** STUDY MATERIAL follows **

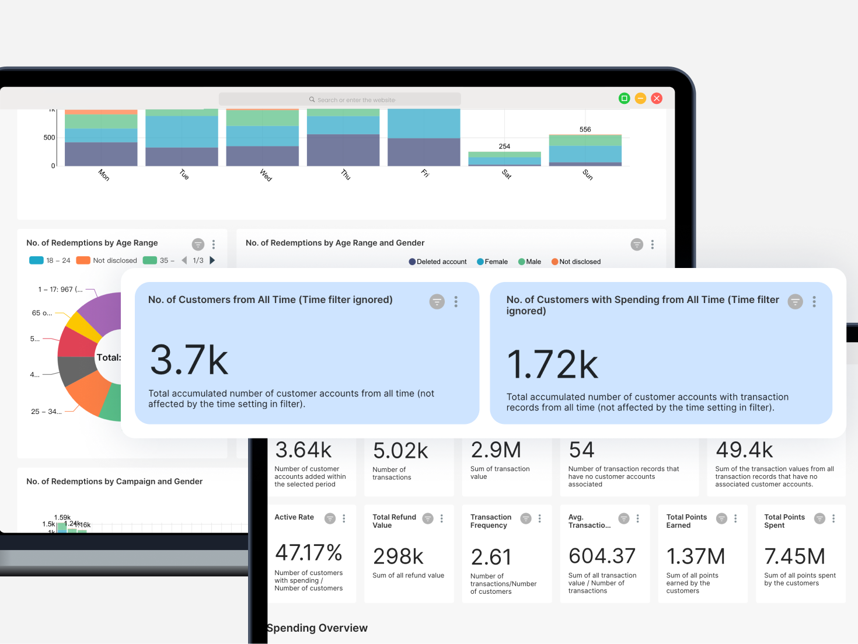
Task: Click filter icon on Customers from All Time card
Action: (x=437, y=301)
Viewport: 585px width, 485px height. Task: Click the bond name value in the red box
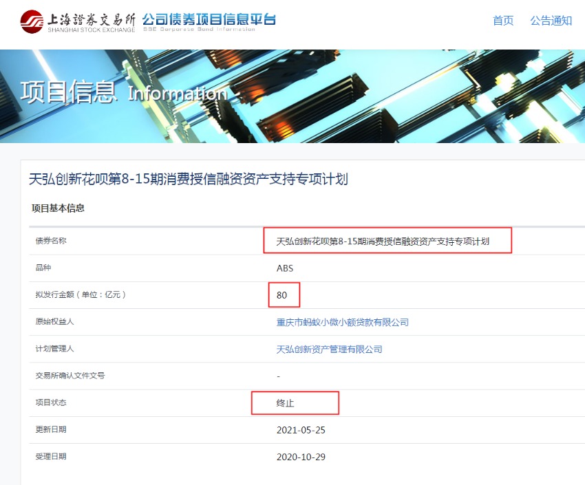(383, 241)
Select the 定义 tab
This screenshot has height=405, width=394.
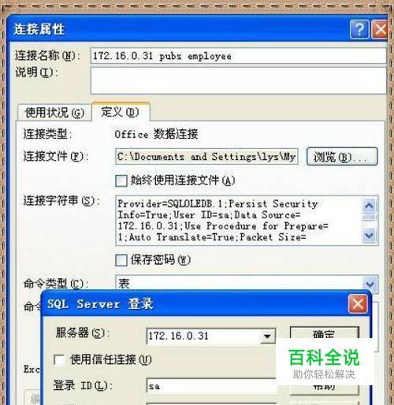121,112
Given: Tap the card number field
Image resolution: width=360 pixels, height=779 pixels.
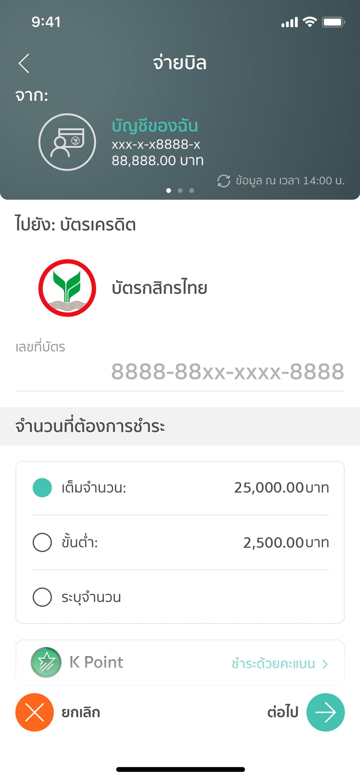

** End of STUDY MATERIAL **

Word for word and without pictures, restate only the lines running from the one that contains "Given: Tap the card number field" through the last line of the listing above.

Given: Tap the card number field
Image resolution: width=360 pixels, height=779 pixels.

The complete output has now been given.